SEE DINOSAURS AS REAL AS LIFE!

FIESTY! FEARSOME! FEROCIOUS!

MECHANICAL WONDERS AS ALIVE AS YOU OR ME

THIS WEEK AT THE SCIENCE MUSEUM, DOWNTOWN

The advert said. Steve ran to her with the Sunday paper in his hand and begged to be taken to the traveling exhibit. “The science center has brought in more than 20 different types of robotic recreations,” he said. “I will be able to watch a velociraptor run and a quetzalcoatlus really fly!” His excitement was so palpable and Michelle’s pouting so pathetic, that she gave in and took them the very first day of the weekend.
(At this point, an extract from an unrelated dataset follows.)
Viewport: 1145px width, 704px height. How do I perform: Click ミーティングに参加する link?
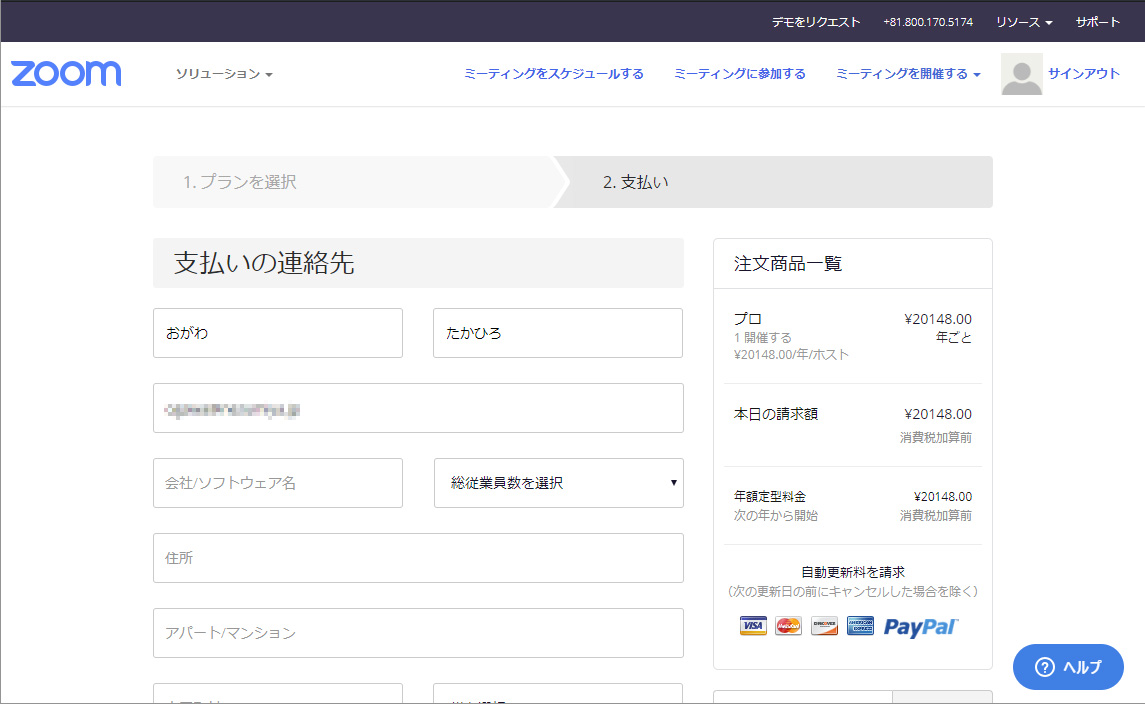point(739,74)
The vast exhibition space was crowded with families, hundreds of children running from dinosaur to dinosaur, all laughing or screaming – as required. The tyrannosaurus line almost went out the door, but she could hear its loud footfalls and blood-curdling roar all the way from the entrance. Stevie was so giddy he was shaking. “Remember children that these things aren’t real and they can’t hurt you.” “We know mom!” they said together in a singsong voice. For some reason she felt that saying it to them was reassuring to her.

She was dragged by both arms from one display area to the next, pretending to listen each time a Panama-hatted docent would tell them all about the eating habits and habitats of the creatures in his or her care. She asked one in regard to a lively dilophosaurus, with its bright crimson head crests deepening in color, how the robot was powered. “Well ma’am, these robotic simulacra use wireless power transmission. There’s a huge Tesla coil out in the parking lot broadcasting enormous amounts of energy through the air. When the coil is powered off, the simulacra have battery backups.” She didn’t know what a Tesla coil was, but it seemed to make sense. No power cords meant more realism.

Michelle screamed in delight at the hadrosaurids; their flat duckbills playfully scooping up water and spiting it in a fine mist back over the audience. She couldn’t help but notice how bright the robot’s eyes were…almost alive, almost real. It unnerved her. At the gift shop she bought a big stuffed version for Michelle to hug. On the way back out of the museum, Michelle let go of her mother’s hand and ran off to say goodbye to the ‘hadros, her face all radiant glee. She fell in love with the beasts. Absurd. On the long drive back home Michelle suddenly realized that she had left the stuffed creature on a Styrofoam rock back at the display. She begged her mother to go back and pick it up. She would never sleep again she said. Peace was worth the trouble.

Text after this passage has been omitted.